### Requirement
Take the line with "1034x534 pixels." and every line after it in the entries below, and set them down exactly, without any pictures.

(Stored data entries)

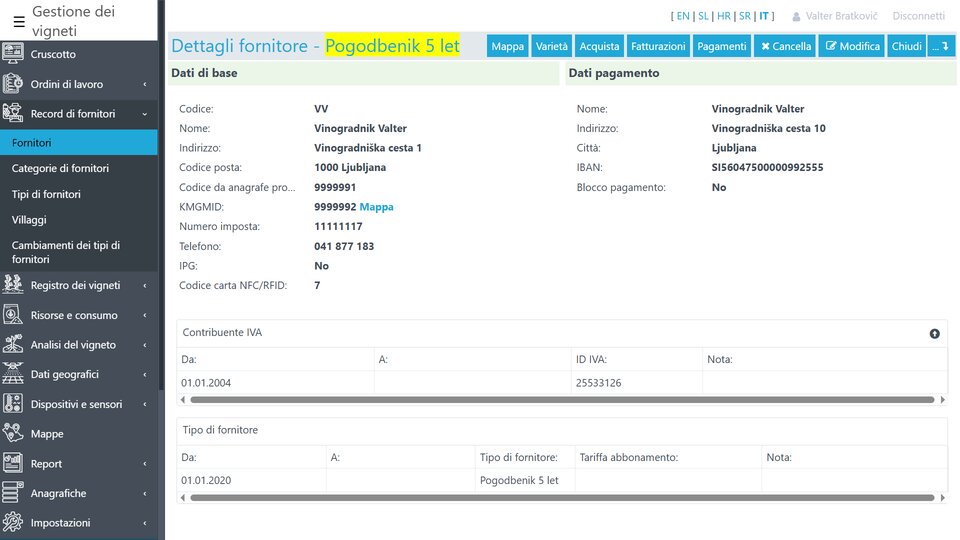Click the Impostazioni gear icon

(x=13, y=523)
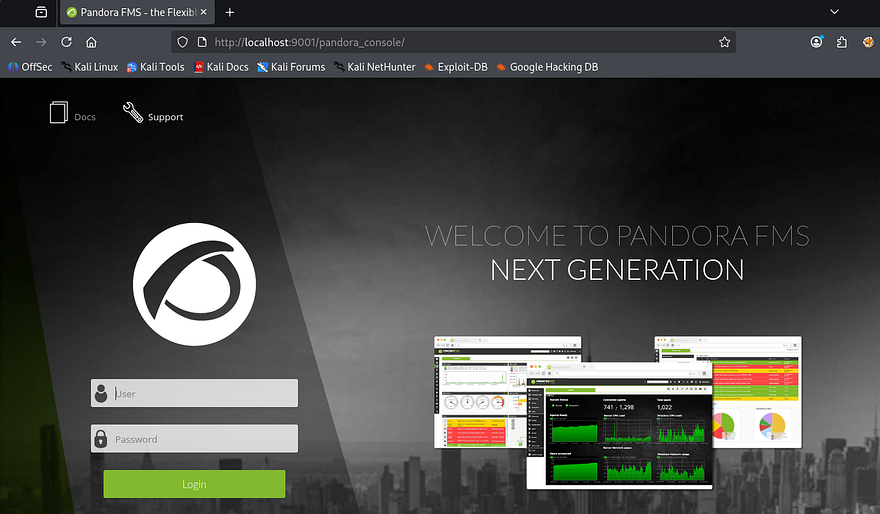Click the dashboard screenshots preview image
The height and width of the screenshot is (514, 880).
[617, 412]
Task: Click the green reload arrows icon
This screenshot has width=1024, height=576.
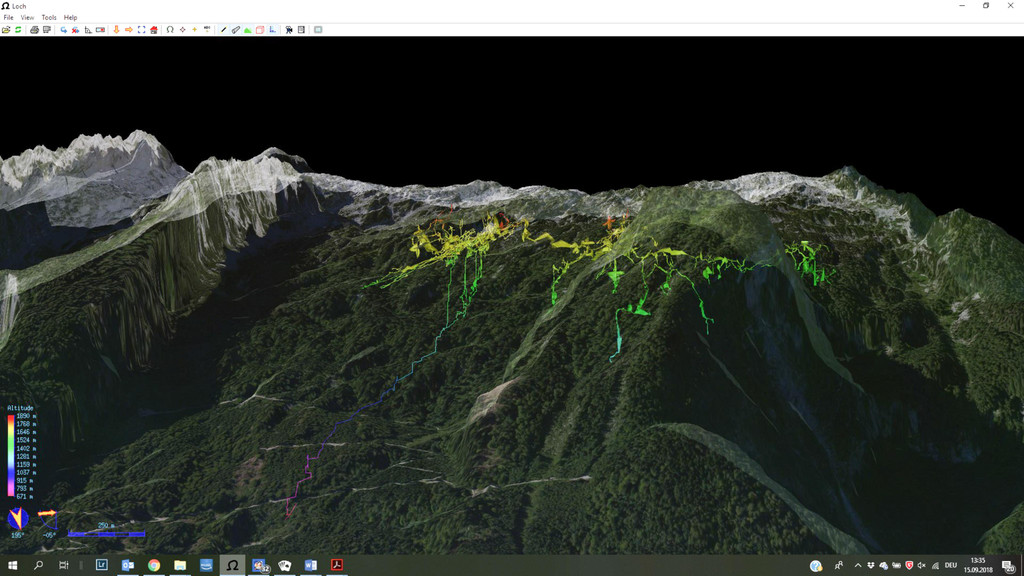Action: (18, 30)
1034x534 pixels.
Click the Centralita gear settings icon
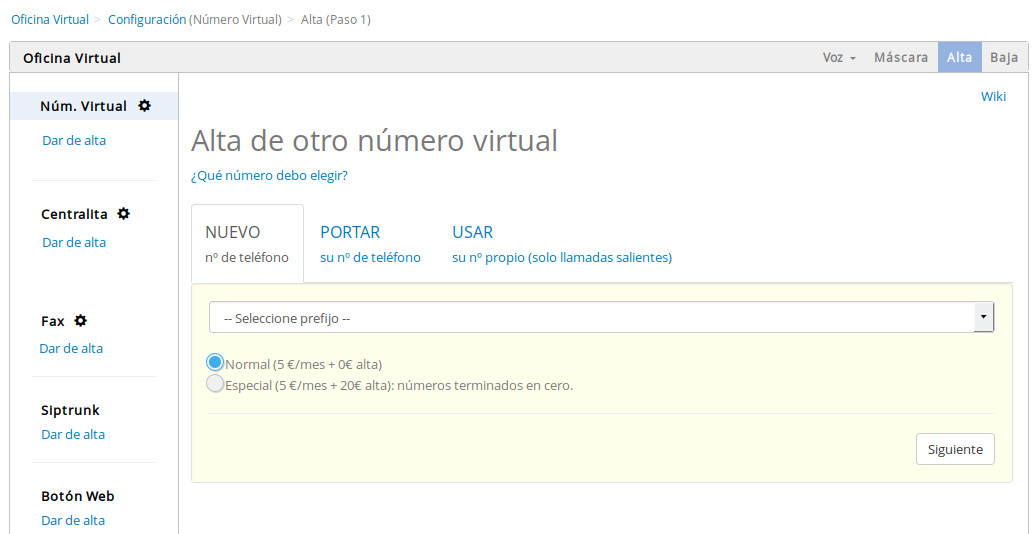pyautogui.click(x=123, y=214)

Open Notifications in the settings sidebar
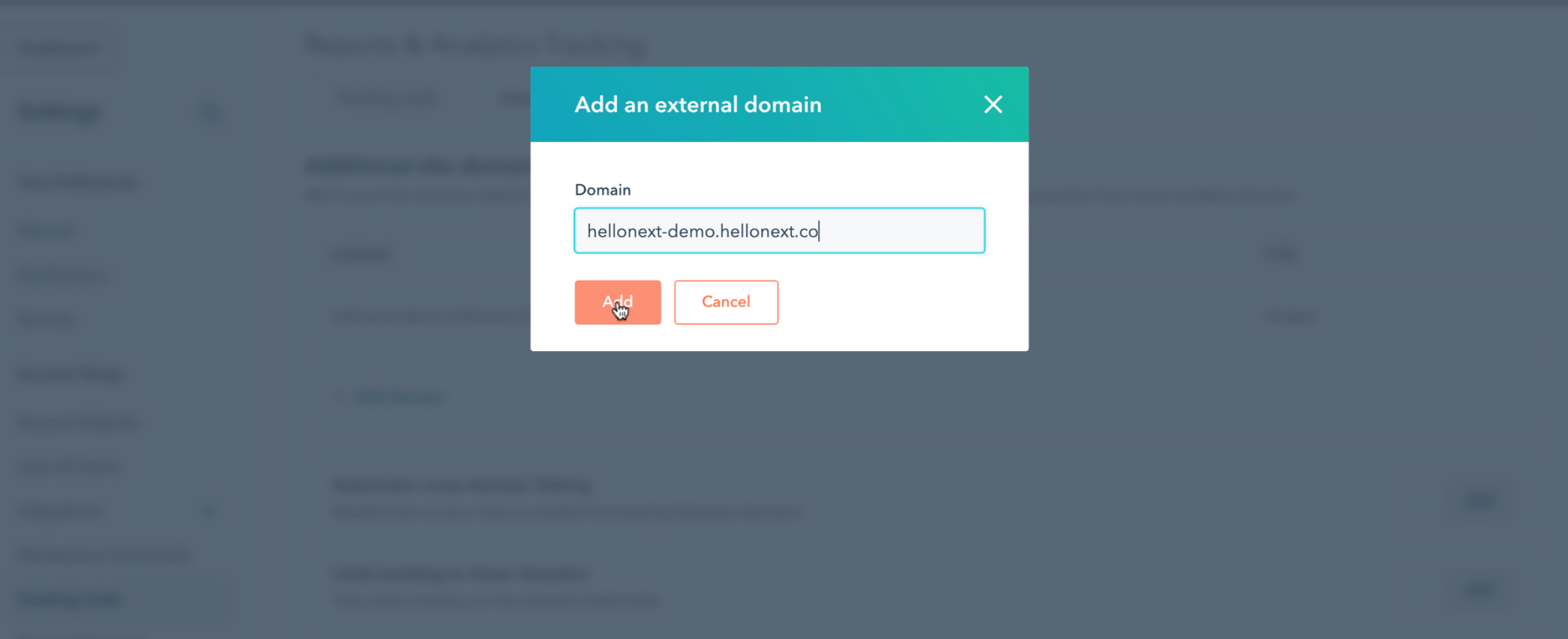(x=62, y=276)
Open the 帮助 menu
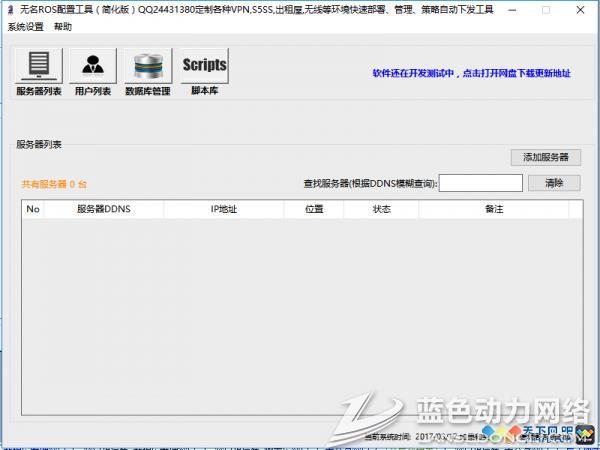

### Result of this exercise
1034x534 pixels.
Click the Centralita gear settings icon
pyautogui.click(x=123, y=214)

Open Notifications in the settings sidebar
(x=62, y=276)
Open the 帮助 menu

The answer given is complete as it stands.